-------- Yazı --------

Eğer macerayı ve tehlikeyi seviyorsanız Göksu’nun solundan devam edin. Yüksekliğe karşı hassasiyetiniz varsa ya da yerler kaygan olduğundan ayakkabınızın tabanı uygun değilse bunu sakın yapmayın çünkü gerçekten çok tehlikeli. Kanyonun derinliği yer yer 400 metreyi buluyor. Zengin bitki örtüsü, gördüğümüz izlere göre yaban hayatı ve seyrine doyum olmayan doğal güzellikleri var.

Çok yavaş bir şekilde yaklaşık 300 metre yürüdükten sonra daha fazla dayanamayıp ikinci köprüden karşıya geçiyoruz.

Belki de kanyonun fotoğraflarının en rahat çekileceği yer bu köprü.

Tarihî Kral Yolu’nun da geçtiği kanyon tapınak ve kaya yazıtları ile tarihî önem arz ediyor. İşte bu kanyona adını veren kaya yazıtı. Yazıt, Epiktetos’un Hür İnsan Üzerine Bir Şiir’i. Maalesef tahrip edilmiş. 

Yazılıkaya'ya adını veren Epiktetos kimdir?

MS 50-138 yılları arasında Hierapolis’te doğup Yunanistan’ın Epirus bölgesinde ölen ünlü bir filozof. Bir köle olarak Roma’ya götürülmüş, orada azad edilmiş.

“Ey yolcu, yol hazırlığını yap ve koyul yola; şunu bilerek:
Hür kişi sadece karakterinde hür olan kişidir
Kişi hürriyetinin ölçüsü bizzat kendi doğasında bulunur
Ve kararında içtenlikliyse hür kişi,
Yüreğinde ise dürüstlüğü, işte bunlar asil yapar kişiyi
Ve bununla yücelir hür kişi, hatalarla değil.
Ana-babadan gelen uydurma bir asaletten tat almaz o
Zira ana-baba değildir hür insanı doğuran
Zeus’tur herkese ata olan ve de tek kök insanoğluna
Herkesin tek şansı vardır. O alır kader icabı beden güzelliğini
Budur soy güzelliği ve hür olma hali gerçek anlamda.
Ruhen köle olan ise sakınmaz kötü sözden, katmerli köle de olsa
Aşırılıktır şiarı bu kişinin, yüreğinde soysuzluk vardır
Ey yolcu, Epiktetos köle bir anadan doğmuştu, ama
Yüceydi herkesten, bir kartal gibi: bilgelikte ise takdire şayandı ruhu
Söylemem gerekirse, tanrısal bir varlık doğurdu onu. Keşke şimdi de (bu mümkün olsa)

-------- Veri Kesiti --------

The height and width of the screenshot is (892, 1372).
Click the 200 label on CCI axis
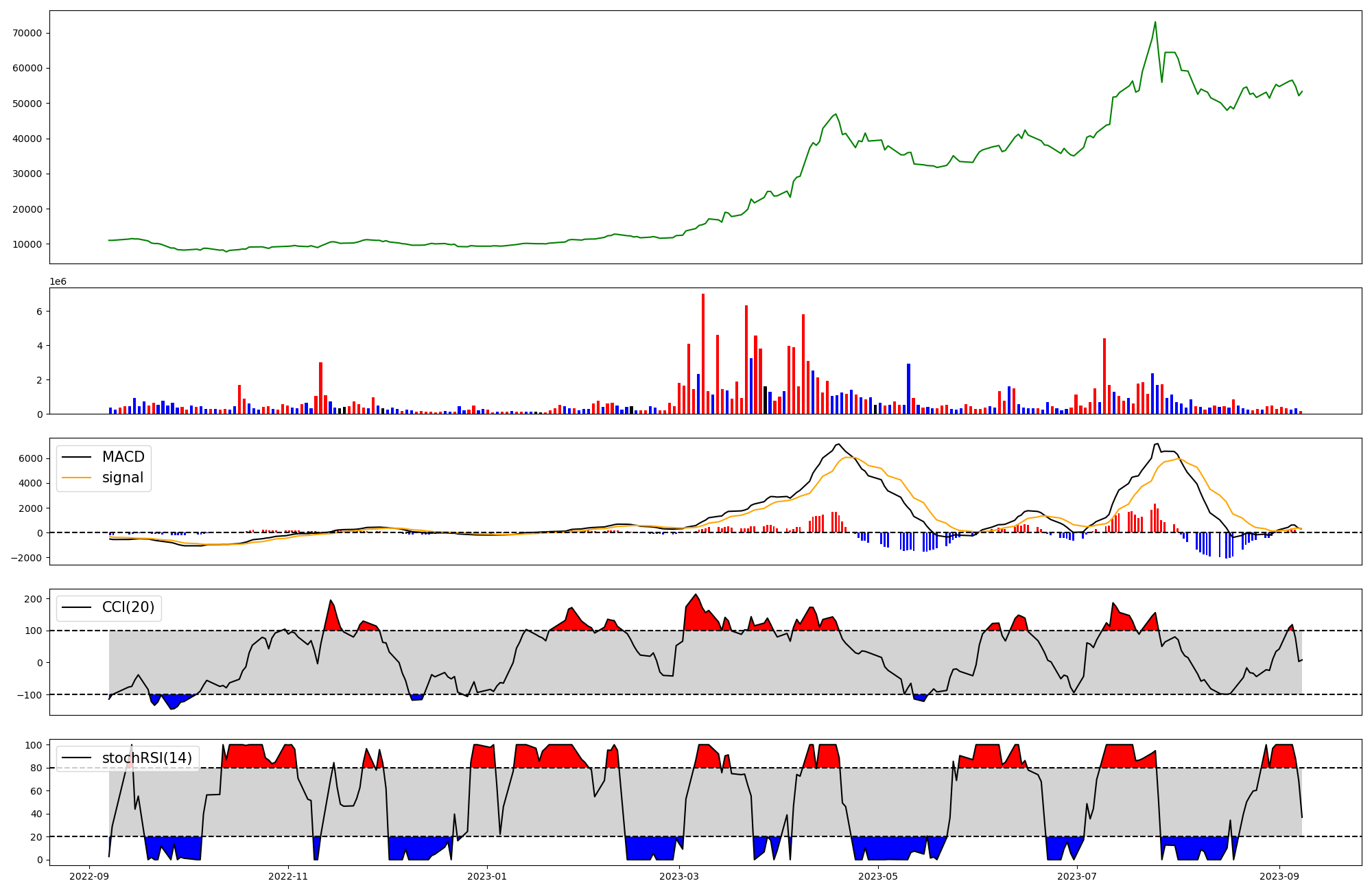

--------

Yapacaklarınız
1. Yazıda Epiktetos'un hayatı anlatılırken geçen yer adlarını sıralayın.
2. Yazıdaki şiirin "Ruhen köle olan" ile başlayıp "(bu mümkün olsa)" ifadesine kadar süren kısmını, "kartal" sözcüğünü "şahin" ile değiştirerek yeniden yazın.

Beklenen Çıktılar
1. Hierapolis, Yunanistan, Epirus, Roma

2.
Ruhen köle olan ise sakınmaz kötü sözden, katmerli köle de olsa
Aşırılıktır şiarı bu kişinin, yüreğinde soysuzluk vardır
Ey yolcu, Epiktetos köle bir anadan doğmuştu, ama
Yüceydi herkesten, bir şahin gibi: bilgelikte ise takdire şayandı ruhu
Söylemem gerekirse, tanrısal bir varlık doğurdu onu. Keşke şimdi de (bu mümkün olsa)